Stated task:
Rewrite the rows in the stretch from the line containing "amay077 (286, 1227)" through the end of the rows, changing "razor" to "blazor" and keeping everything else the same. Give only those rows.

Dataset:
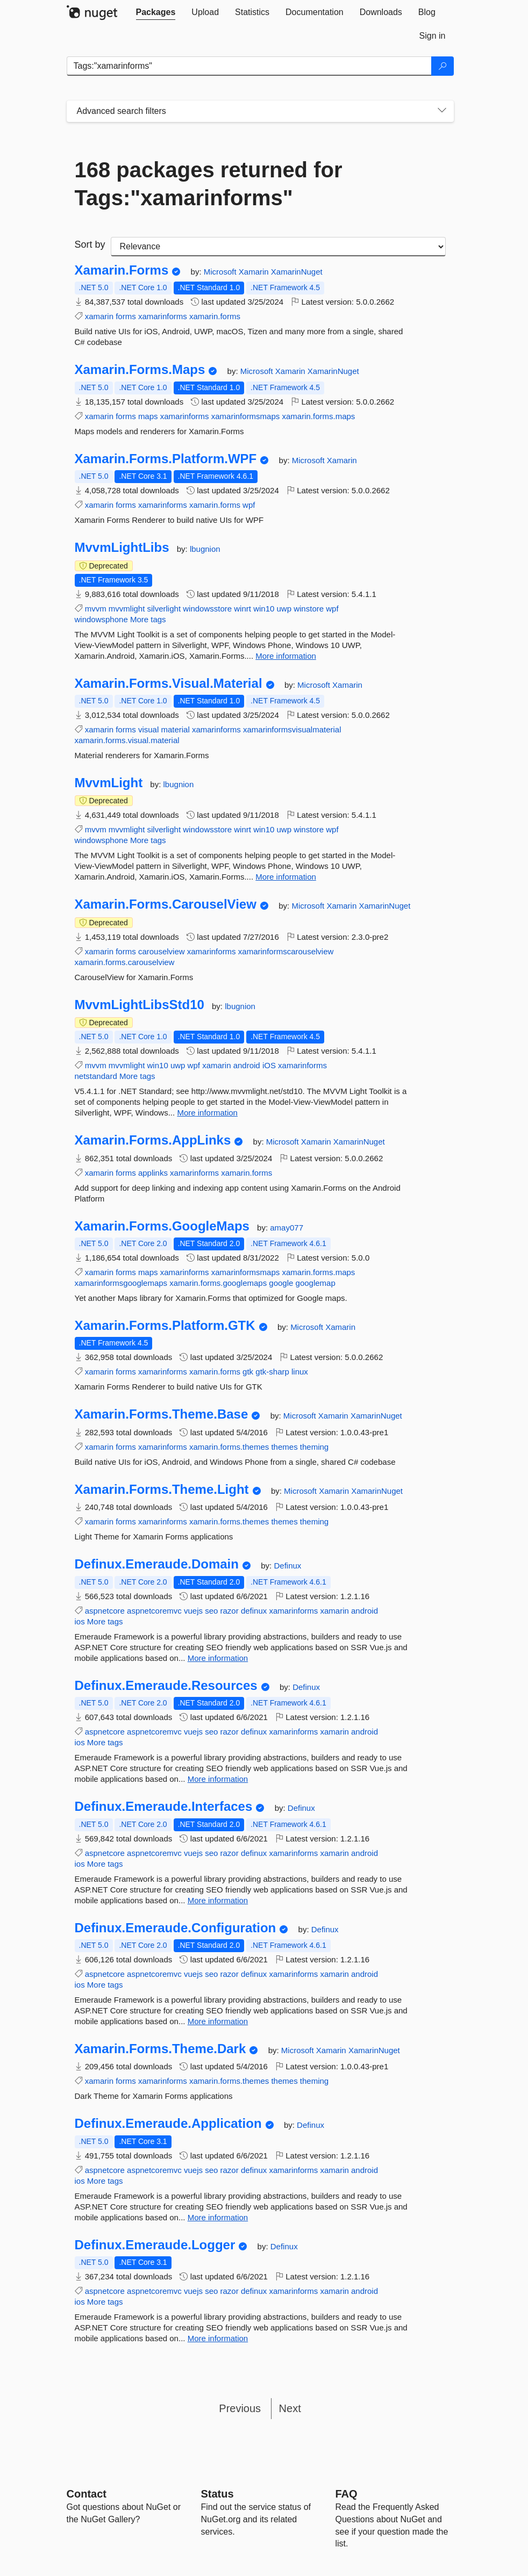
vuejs (193, 1610)
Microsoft (221, 271)
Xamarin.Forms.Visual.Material (168, 683)
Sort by (90, 244)
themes (284, 1446)
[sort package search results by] (278, 246)
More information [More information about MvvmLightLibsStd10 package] (207, 1112)
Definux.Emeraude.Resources (166, 1686)
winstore (309, 608)
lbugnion (205, 548)
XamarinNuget (297, 271)
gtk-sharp (272, 1371)
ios (80, 1621)
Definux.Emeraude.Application (168, 2123)
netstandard (96, 1076)
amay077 (286, 1227)
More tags (148, 619)
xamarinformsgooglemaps (121, 1282)
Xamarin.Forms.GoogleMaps (162, 1226)
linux (299, 1371)
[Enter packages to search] (249, 66)
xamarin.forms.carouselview (125, 962)
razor (229, 1610)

The reply:
amay077 (286, 1227)
More tags (148, 619)
xamarinformsgooglemaps (121, 1282)
Xamarin.Forms.GoogleMaps (162, 1226)
linux (299, 1371)
[Enter packages to search] (249, 66)
xamarin.forms.carouselview (125, 962)
blazor (229, 1610)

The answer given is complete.